[INPUT ROWS]
⟨
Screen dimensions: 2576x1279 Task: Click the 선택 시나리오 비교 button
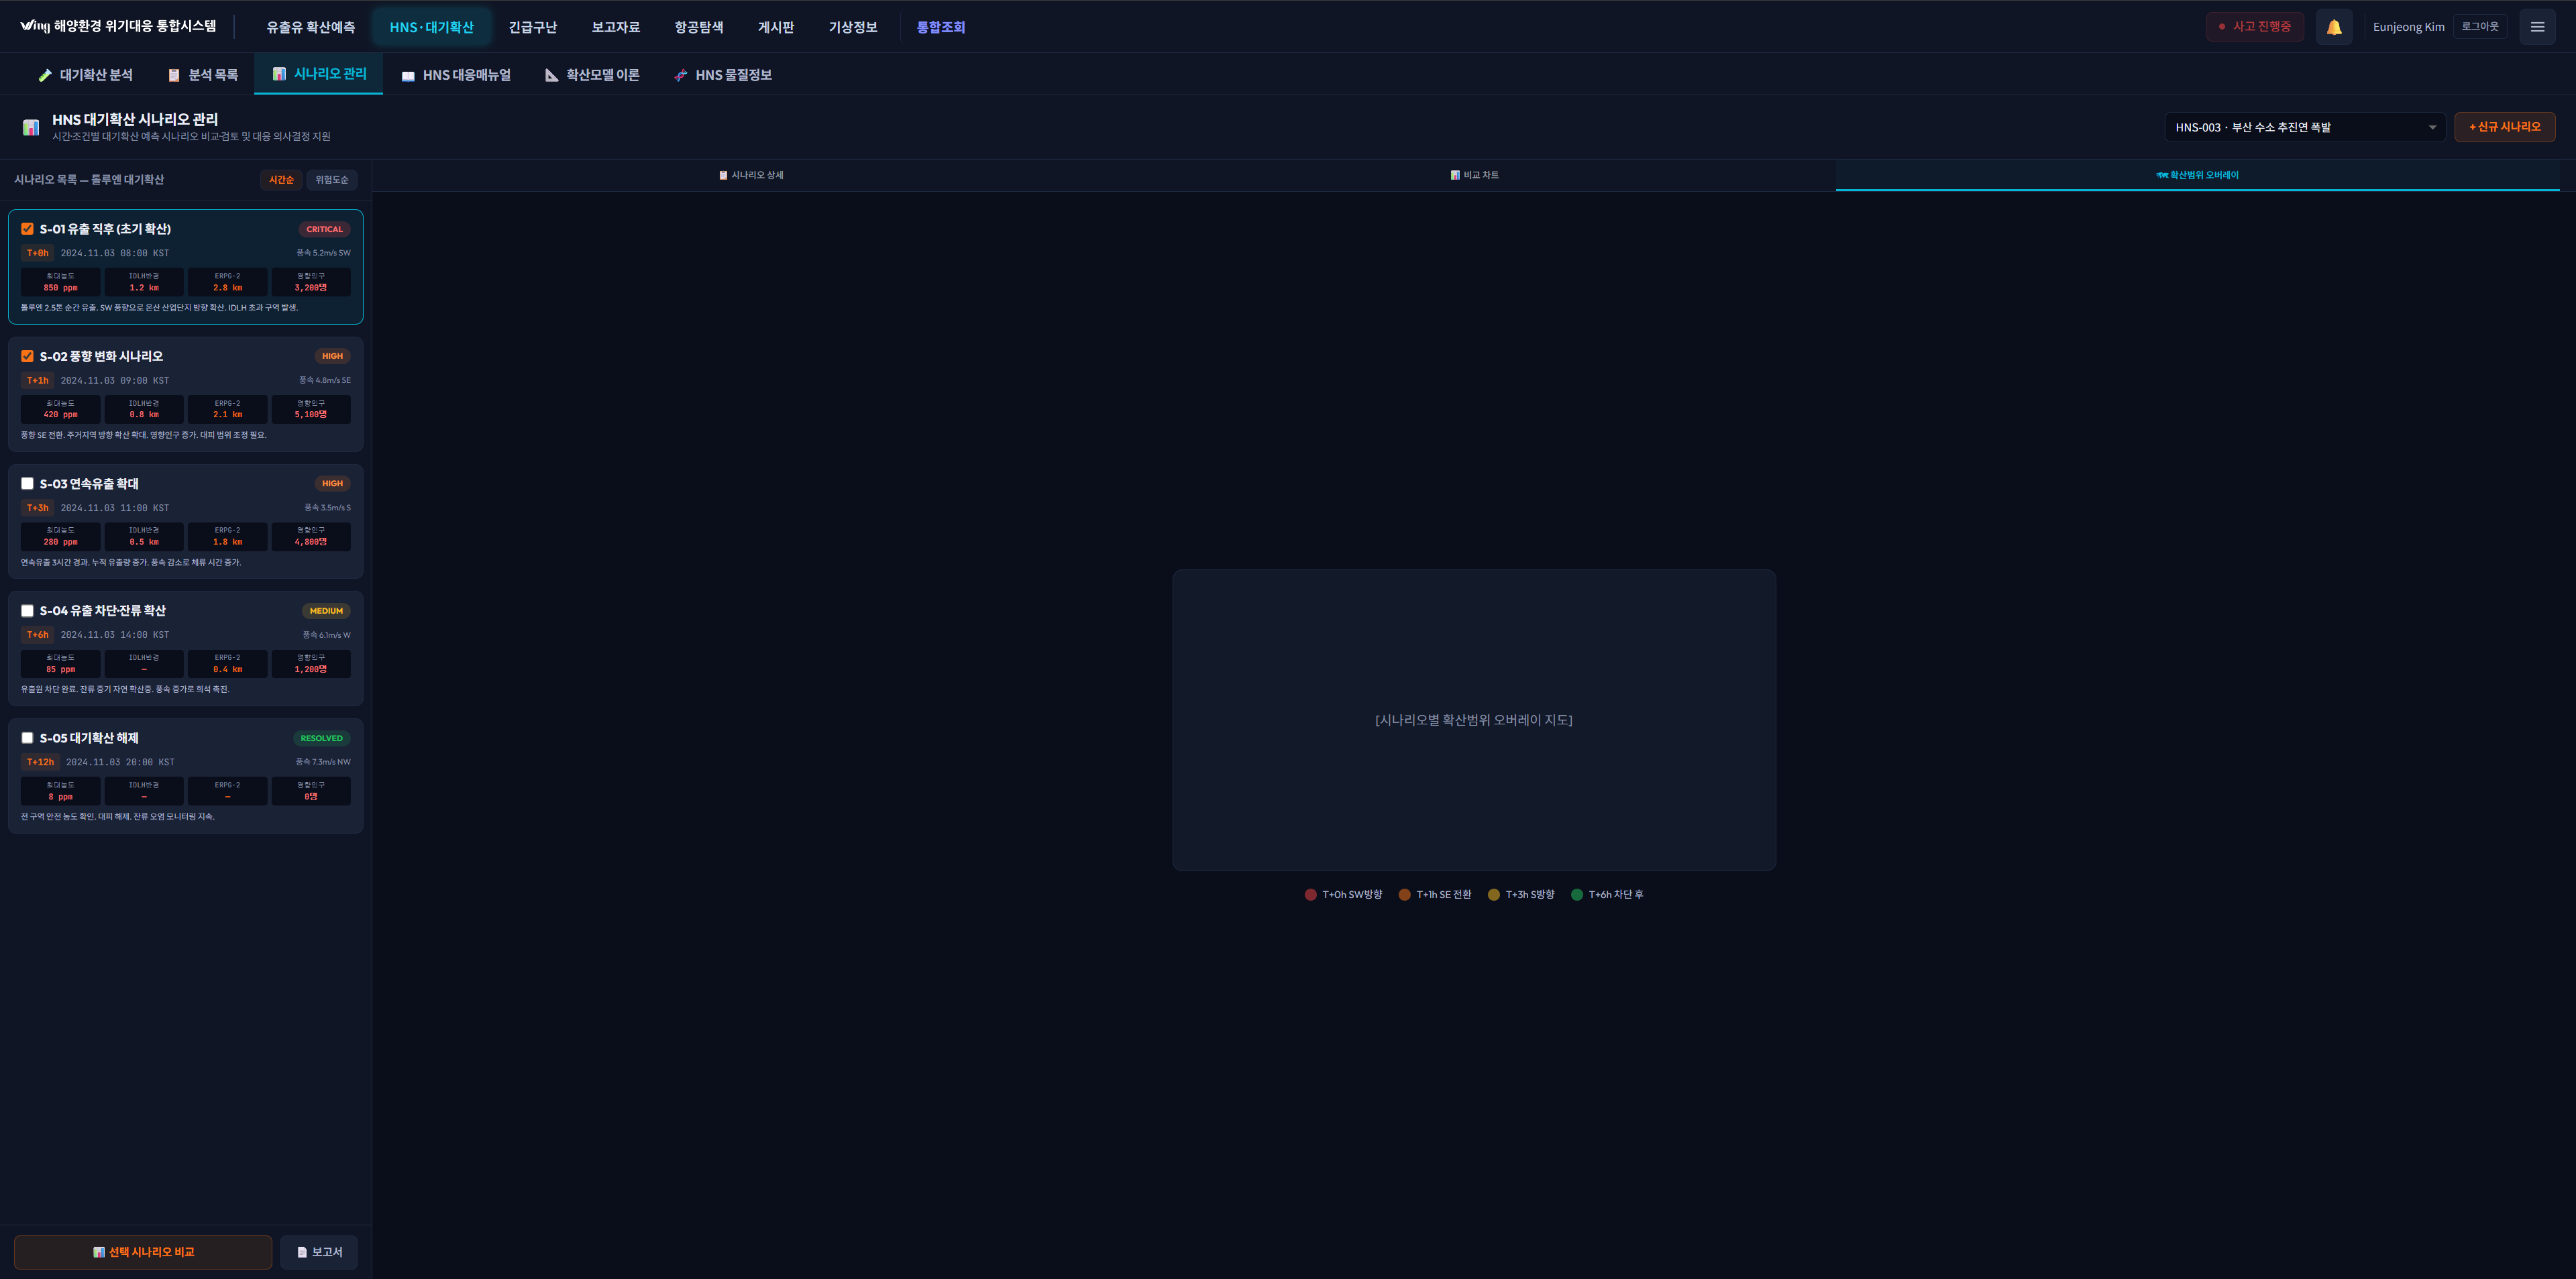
⟩
⟨
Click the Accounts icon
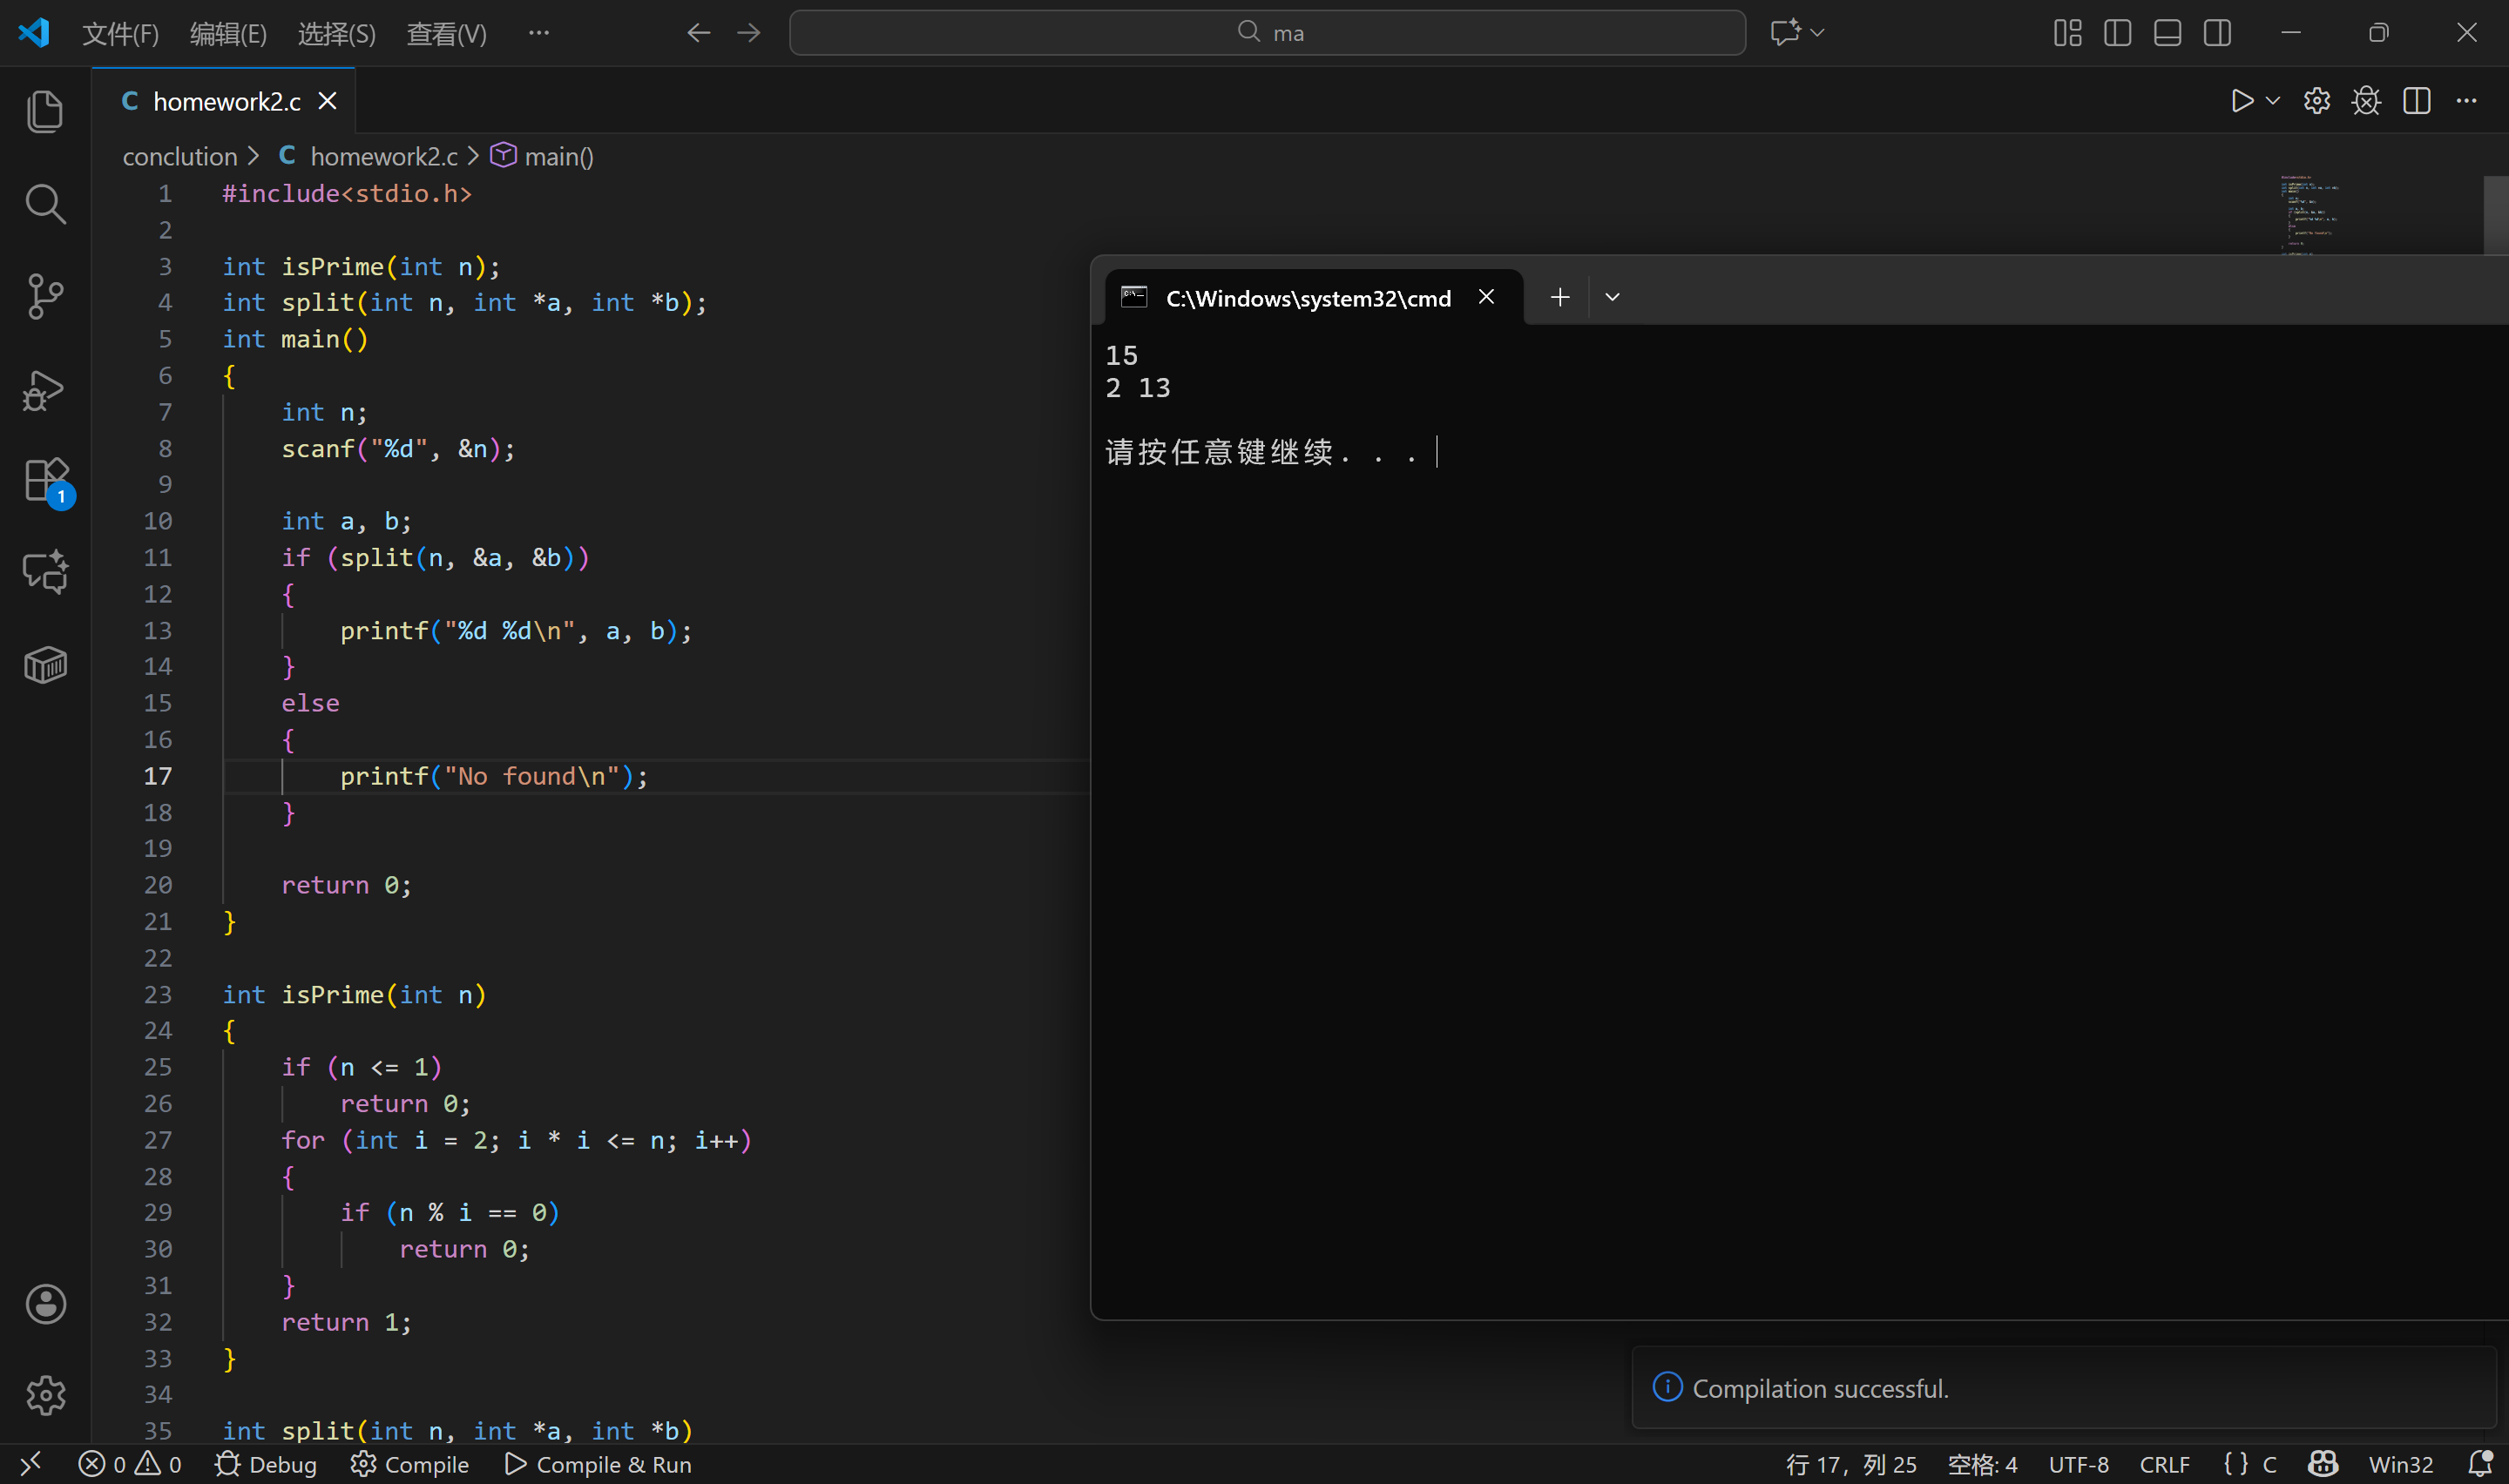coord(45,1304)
⟩
⟨
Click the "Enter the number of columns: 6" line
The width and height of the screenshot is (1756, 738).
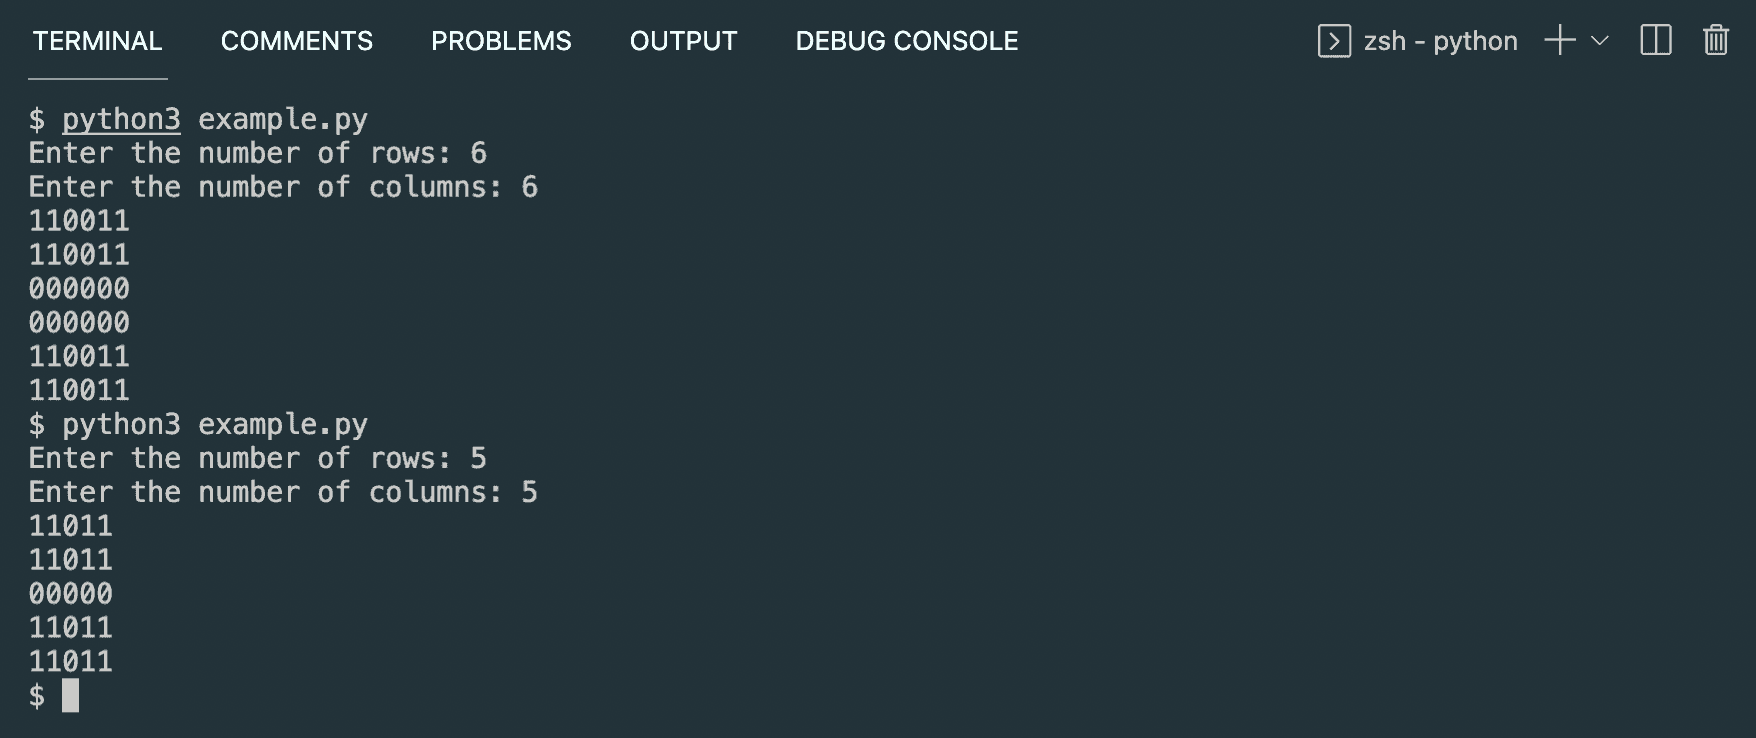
⟩
[GIVEN TASK]
Please rewrite the records from the line with "the number of" up to and including the line with "The width and" as a numbered list, leaving out any blank lines.

[FULL SOLUTION]
1. Click the "Enter the number of columns: 6" line
2. The width and height of the screenshot is (1756, 738).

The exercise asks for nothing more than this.